A series of Unix and Perl scripts were developed to "wrap" the raw page files in HTML. The Metabrowser software was used to apply descriptive and structural metadata to these HTML documents. Creating structural metadata to bring together internal organizational units from the printed volumes (chapters, subchapters, sections, pages, etc.) and render these usable by the site database engine proved to be an enormously complicated challenge. The converted text data from each scanned page was loaded into a metadata field in the source HTML to render it indexable by the site search engine.

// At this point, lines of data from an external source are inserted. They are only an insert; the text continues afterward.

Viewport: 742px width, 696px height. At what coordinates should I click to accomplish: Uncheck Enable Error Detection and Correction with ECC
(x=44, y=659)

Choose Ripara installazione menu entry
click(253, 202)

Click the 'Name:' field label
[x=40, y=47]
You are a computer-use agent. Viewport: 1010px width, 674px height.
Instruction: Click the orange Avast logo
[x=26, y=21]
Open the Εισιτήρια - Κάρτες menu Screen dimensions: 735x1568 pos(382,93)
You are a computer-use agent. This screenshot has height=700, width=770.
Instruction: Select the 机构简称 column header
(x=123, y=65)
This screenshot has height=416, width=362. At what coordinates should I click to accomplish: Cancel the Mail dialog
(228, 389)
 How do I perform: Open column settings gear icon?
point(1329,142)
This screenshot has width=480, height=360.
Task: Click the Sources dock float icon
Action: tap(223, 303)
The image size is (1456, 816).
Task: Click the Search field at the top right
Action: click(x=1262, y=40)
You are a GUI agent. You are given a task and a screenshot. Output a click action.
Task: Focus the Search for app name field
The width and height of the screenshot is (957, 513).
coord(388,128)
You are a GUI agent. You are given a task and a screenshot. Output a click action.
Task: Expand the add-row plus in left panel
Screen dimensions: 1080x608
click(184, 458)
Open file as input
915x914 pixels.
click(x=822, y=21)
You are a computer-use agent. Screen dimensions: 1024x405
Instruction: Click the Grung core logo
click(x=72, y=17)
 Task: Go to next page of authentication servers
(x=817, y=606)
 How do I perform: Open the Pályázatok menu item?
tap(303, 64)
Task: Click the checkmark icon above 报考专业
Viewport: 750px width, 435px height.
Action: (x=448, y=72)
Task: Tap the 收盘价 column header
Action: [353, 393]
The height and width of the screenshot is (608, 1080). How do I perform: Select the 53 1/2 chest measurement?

Server Technical Information

The Digital Bridges site runs on a Dell Pentium III server class machine with 512MB of RAM and 30GB of redundant disk. The server operates under RedHat Linux version 7.2 and utilizes the Apache Web software for page service and the Greenstone Digital Library software for organization, indexing, retrieval, and dynamic page creation for materials in the online collection. Extensive local Perl and Unix shell scripts support generation of site pages within Greenstone. Information of the Greenstone software, and open source solution for digital library applications developed in New Zealand, can be found at http://www.greenstone.org/english/home.html

Ongoing Work

As of this writing, the site glossaries and the site list of illustrations are still under development. The organization and display of search results within the retrieval is also undergoing refinement.